Please reproduce the items below word for word, from the first line through the line containing "(x=70, y=336)".
#### Data provided ####
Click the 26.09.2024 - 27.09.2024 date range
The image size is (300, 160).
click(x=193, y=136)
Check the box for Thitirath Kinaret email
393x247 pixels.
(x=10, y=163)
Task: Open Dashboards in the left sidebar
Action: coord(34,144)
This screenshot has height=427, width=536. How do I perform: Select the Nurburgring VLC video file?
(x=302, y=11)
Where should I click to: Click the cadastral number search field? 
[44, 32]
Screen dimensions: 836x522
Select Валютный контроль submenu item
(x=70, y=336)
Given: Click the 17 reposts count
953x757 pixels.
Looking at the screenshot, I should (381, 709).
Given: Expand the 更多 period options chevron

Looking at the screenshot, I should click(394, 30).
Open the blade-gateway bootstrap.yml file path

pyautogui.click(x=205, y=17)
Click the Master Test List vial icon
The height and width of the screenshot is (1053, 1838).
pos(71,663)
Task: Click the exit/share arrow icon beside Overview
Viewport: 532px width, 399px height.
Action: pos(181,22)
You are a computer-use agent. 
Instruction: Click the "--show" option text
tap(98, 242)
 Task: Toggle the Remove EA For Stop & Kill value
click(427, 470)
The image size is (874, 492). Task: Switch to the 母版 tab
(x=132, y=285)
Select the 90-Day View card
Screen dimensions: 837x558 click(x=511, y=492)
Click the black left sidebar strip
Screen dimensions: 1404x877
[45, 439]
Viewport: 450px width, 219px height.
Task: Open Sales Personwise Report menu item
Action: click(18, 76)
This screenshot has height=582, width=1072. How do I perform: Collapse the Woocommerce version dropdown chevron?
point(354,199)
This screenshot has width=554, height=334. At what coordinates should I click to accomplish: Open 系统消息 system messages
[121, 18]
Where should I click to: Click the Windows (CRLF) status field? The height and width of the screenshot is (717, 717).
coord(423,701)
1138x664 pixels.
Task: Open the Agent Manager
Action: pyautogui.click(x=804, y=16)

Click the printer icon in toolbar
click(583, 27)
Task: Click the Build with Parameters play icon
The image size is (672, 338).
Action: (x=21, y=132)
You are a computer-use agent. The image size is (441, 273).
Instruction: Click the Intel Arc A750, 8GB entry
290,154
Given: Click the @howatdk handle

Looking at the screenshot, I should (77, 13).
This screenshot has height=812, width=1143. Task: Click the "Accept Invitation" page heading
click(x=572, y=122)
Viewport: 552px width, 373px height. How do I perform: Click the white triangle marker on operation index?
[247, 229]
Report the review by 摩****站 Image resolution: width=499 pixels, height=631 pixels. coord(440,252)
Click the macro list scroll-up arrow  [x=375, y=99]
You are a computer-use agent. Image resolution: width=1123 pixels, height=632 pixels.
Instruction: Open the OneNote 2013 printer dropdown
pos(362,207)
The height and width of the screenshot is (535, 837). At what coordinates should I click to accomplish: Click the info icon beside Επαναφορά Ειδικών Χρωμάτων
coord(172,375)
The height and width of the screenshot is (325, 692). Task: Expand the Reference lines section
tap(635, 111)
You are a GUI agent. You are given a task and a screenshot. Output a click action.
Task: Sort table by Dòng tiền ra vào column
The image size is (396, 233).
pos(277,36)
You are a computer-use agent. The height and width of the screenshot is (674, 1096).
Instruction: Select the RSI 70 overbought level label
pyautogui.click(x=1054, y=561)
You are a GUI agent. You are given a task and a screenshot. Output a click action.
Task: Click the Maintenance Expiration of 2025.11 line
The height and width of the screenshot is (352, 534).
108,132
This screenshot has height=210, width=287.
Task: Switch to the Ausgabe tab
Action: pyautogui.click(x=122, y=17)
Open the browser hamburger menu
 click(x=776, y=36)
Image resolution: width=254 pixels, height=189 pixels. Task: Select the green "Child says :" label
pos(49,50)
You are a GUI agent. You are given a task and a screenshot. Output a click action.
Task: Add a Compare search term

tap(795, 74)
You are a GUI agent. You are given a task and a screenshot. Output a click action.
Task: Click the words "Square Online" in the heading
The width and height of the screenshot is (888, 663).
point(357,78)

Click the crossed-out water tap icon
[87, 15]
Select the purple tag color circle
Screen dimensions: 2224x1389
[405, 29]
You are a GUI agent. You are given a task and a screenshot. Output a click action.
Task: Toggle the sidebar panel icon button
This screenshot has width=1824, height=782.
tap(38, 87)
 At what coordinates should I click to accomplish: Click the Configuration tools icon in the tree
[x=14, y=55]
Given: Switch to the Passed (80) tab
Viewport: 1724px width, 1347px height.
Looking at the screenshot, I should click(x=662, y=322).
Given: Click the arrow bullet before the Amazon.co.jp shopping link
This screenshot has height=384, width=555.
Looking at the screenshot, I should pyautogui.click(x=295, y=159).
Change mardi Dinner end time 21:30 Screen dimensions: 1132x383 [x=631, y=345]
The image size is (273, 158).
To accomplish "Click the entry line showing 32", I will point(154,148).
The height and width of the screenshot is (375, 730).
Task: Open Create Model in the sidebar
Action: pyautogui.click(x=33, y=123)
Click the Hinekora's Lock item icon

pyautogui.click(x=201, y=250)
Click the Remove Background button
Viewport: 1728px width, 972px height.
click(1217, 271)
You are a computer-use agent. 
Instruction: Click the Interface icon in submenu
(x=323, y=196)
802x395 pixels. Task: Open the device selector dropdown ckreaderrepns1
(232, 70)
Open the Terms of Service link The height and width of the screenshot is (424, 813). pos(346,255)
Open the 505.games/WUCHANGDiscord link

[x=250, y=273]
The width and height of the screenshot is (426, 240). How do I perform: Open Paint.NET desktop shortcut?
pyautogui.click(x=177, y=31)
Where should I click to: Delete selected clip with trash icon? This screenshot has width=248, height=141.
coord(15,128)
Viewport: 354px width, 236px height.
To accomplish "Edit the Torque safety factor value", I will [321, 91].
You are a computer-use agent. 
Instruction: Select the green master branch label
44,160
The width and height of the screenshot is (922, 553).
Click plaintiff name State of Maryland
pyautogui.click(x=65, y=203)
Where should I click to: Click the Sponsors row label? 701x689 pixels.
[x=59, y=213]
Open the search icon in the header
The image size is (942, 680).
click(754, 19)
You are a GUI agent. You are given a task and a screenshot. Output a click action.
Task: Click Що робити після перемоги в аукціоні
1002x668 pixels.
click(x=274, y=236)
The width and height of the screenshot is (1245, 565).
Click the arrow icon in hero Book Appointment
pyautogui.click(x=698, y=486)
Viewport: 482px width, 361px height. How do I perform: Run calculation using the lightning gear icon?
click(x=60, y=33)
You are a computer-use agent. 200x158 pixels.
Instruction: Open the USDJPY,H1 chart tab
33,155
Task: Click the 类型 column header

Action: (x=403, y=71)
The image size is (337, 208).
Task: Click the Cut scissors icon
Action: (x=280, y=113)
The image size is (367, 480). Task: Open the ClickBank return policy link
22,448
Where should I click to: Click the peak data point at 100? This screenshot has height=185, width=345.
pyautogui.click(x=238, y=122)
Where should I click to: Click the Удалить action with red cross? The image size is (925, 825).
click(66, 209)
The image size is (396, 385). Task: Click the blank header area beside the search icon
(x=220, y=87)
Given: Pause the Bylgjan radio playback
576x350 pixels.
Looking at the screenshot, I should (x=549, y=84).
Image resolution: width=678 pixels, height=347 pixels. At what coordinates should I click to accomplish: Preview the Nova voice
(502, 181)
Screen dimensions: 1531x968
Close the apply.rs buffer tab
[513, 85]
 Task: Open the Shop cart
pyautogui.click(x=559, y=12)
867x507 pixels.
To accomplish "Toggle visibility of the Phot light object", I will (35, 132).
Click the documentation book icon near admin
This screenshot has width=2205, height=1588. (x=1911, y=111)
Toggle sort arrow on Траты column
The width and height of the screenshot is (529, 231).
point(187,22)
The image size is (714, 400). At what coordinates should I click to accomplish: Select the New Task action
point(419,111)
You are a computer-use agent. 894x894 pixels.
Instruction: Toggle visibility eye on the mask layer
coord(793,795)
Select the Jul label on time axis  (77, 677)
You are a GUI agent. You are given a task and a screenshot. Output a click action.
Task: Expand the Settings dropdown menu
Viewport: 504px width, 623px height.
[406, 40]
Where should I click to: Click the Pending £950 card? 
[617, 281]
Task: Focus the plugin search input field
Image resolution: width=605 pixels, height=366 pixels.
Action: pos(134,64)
####
Response –
Click the 26.09.2024 - 27.09.2024 date range
The image size is (300, 160).
click(x=193, y=136)
Check the box for Thitirath Kinaret email
393x247 pixels.
(x=10, y=163)
Task: Open Dashboards in the left sidebar
Action: coord(34,144)
This screenshot has height=427, width=536. How do I perform: Select the Nurburgring VLC video file?
(x=302, y=11)
Where should I click to: Click the cadastral number search field? 
[44, 32]
Screen dimensions: 836x522
Select Валютный контроль submenu item
(x=70, y=336)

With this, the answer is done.